▸ SELECTED TEXT:
--- BEGIN ---

Ents for the evening included bumber cars (dodgems, to you brits), casino tables (Pirate turned 75 pounds into almost 700 pounds at the craps table. Too bad it wasn't real money), and a hot air balloon that was tethered to 3 Land Rovers. The casino was too crowded and I never manged to get into the Black Jack game, the hot air balloon only went up 20 feet and spat dirty water at the passengers, but the bumber cars were fabulous. We spent a lot of time on those. As the evening wore on the guys operating the things decided the saftey codes were really more like suggestions anyway, and turned up the juice. I have never seen bumber cars go so fast. I have wicked bruises on my knees from all the impacts and bumping the steering column. I just tell people they're from the blow jobs.

One of the more emotional moments of the evening was actually the RAF flyby. There was something not quite right about standing on the lawn in an evening gown, coctail in hand, laughing and cheering at the machines of war as they raged overhead through the blue sky. It was a beautiful evening -- blue sky, a few fluffy clouds, light breeze -- and perfect night for flying. I could tell the pilots were having fun up there. Those boys were playing with big ol' antique toys and messing about like kids in a sandbox, and that's OK. But I couldn't shake the feeling of unease; i couldn't look at those planes and block my imagination from wondering what it must have been like to be sitting in your living room in 1945 and hear them whiz by overhead, see them careening past and not know if they're yours or Hitlers. What must it have been like to live with the fear, the hunger, the constant destruction? And here we were, making a party game of it.

--- END ---

▸ TASKS AND EXERCISES:
1 > In the account of the evening, how high did the tethered hot air balloon go?
2 > Return the account of the evening between "Ents for the" and "the blow jobs.", inclusive.
3 > Write the next part of the account of the evening, picking up right after its final sentence.

▸ SOURCE EXCERPT:
--- BEGIN ---

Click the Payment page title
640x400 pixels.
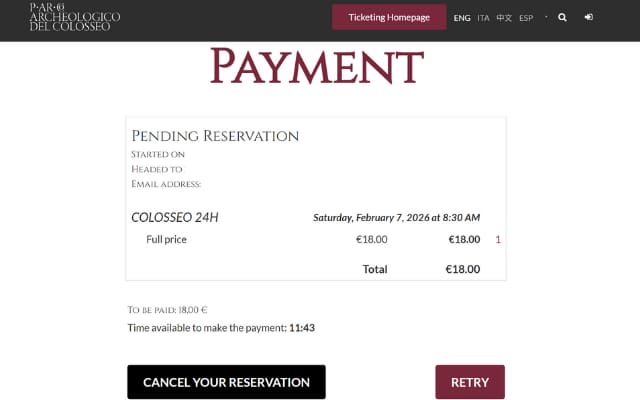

--- END ---

▸ ANSWERS:
1 > It went only 20 feet up.

2 >
Ents for the evening included bumber cars (dodgems, to you brits), casino tables (Pirate turned 75 pounds into almost 700 pounds at the craps table. Too bad it wasn't real money), and a hot air balloon that was tethered to 3 Land Rovers. The casino was too crowded and I never manged to get into the Black Jack game, the hot air balloon only went up 20 feet and spat dirty water at the passengers, but the bumber cars were fabulous. We spent a lot of time on those. As the evening wore on the guys operating the things decided the saftey codes were really more like suggestions anyway, and turned up the juice. I have never seen bumber cars go so fast. I have wicked bruises on my knees from all the impacts and bumping the steering column. I just tell people they're from the blow jobs.

3 >
But was it just a party game? Or were people cheering because they remembered that these very planes were the ones that helped save them from the Nazis all those years ago? Has the memory of the horror gone, or does it linger on yet? I didn't know. It was a very strange sensation, seeing those spitfires in the blue sky, and me watching them with hardly a care in the world.

I was wondering about all these things when I realized I'd lost my date. The Pirate had abandoned me for another. I couldn't get him away from her: the chocolate fountain. I thought at one point he was just going to stick his whole head underneath. They had skewers with strawberries, raspberries, tiny donuts, jell babies, and marshmallows. I ate the berries and jelly babies and didn't have a single taste of chocolate. I got yer willpower right here, beyotch.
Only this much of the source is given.